Es sind nicht nur diese syntaktischen Phänomene, die in gewisser Weise mit den im ersten Teil des zweiten Kapitels geschilderten Verhältnissen der Über- und Unterdifferenzierung zu tun haben, auch innerhalb der Flexionsklassen zeigt der Genitiv auffällige Schwankungen.16
Bekannt sind die Phänomene einer gewissen Variation zwischen einer markierten Variante der starken und schwachen maskulinen Flexion – z.T. mit Bedeutungsunterschieden (Funke/Funken, Glaube/Glauben). So finden sich bei Friede/Frieden die folgenden Formen – mit Angabe der Zahlenverteilung in den 2010er Korpora:
(49) | Der Frieden 24mal, wie in: Ich kenne einen Haushalt, da ist alles
tipp topp. […] Alles in Ordnung, und doch fehlt der Frieden.
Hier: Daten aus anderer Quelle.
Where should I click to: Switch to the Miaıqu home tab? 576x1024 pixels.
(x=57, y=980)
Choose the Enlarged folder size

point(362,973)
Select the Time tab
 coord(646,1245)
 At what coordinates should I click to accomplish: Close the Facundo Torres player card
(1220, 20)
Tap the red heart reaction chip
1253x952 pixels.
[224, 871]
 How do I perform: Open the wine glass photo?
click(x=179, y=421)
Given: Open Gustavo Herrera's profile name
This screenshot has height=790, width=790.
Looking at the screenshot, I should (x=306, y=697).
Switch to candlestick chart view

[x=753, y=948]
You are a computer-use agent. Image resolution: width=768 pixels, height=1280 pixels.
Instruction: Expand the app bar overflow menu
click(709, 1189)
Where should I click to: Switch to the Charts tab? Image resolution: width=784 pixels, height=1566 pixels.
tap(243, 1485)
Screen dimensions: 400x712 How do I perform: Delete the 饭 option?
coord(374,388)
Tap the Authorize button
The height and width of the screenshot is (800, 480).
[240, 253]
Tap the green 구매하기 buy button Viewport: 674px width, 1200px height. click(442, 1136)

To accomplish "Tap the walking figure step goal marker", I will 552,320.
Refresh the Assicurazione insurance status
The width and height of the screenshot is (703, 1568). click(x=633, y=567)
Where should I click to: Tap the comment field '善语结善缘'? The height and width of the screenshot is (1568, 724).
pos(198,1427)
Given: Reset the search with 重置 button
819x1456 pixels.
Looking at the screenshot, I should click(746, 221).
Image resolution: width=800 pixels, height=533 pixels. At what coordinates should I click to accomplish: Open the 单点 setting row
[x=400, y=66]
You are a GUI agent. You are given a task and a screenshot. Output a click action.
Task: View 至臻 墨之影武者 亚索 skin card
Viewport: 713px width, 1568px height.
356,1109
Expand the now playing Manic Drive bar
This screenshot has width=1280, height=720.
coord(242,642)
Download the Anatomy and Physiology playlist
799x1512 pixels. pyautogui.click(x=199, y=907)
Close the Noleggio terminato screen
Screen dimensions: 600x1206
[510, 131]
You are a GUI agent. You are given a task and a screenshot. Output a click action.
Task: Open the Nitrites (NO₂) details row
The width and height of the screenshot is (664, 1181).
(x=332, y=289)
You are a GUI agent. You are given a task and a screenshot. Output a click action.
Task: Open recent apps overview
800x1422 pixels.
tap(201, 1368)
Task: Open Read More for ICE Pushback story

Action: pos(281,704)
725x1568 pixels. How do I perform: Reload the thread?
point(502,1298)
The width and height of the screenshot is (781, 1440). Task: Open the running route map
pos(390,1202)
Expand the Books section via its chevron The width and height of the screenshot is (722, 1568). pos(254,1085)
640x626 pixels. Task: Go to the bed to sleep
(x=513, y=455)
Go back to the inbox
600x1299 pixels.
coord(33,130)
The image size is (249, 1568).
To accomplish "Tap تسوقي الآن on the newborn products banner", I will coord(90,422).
Die Frau fällt leise, aber mit
giftigen Bemerkungen über ihren Mann her, […] Der Mann sucht schließlich seinen Frieden in
den Armen einer anderen. [Mannheimer Morgen, 10.04.2010] |
(50) | Des Friedens 128mal, wie in: Remagen feiert ein Fest des Friedens.
[Rhein-Zeitung, 07.05.2010] |
(51) | Der Friede 13mal: Der Prophet Jesaja sagt schon, dass der Friede
eine Frucht der Gerechtigkeit ist. Wenn wir Frieden wollen. [Rhein-Zeitung, 15.01.2010] |
(52) | Des Frieden 2mal, in: Außerdem werden 70 Luftballons als Botschafter
des Frieden auf die Reise geschickt. [Niederösterreichische Nachrichten, 09.03.2010] Und: Die Gemeinde hat um des Frieden Willens lange Zeit Geld bezahlt. [Burgenländische Volkszeitung, 06.01.2010] |
Man sieht auf jeden Fall, dass der merkmalhafte {s}-Plural die sonstigen Differenzen überdeckt, wobei der letzte Beleg in (52) – zweifellos eine fehlerhafte Variante von um des lieben Friedens willen – auch als Hinweis auf die starke abhängigkeitsmarkierende Rolle des Elements /s/ gelesen werden kann.
Ähnliches gilt beim Lexem Herz:17 ein dominanter {s}-Genitiv, der wie gesagt satzsemantisch fast übertrieben auffällig ist, zudem in merklichem Ausmaß eine endungslose Dativform, die einen gänzlich starken Neutrum-Singular modelliert; wie man sieht, tauchen alle Formen zumindest auch in medizinischen Kontexten auf.
(53) | 136mal Herzens, wie in: handelt es sich meistens um altersbedingte
oder durch Infektionen hervorgerufene Veränderungen der Herzklappen oder des Herzens.
[Braunschweiger Zeitung, 12.06.2010] | |
(54) | 3mal Herzen, wie in: Beim "Magnet-Feld-Imaging" wird das
Biomagnetfeld des Herzen gemessen, um bedrohliche Herzrhythmusstörungen festzustellen.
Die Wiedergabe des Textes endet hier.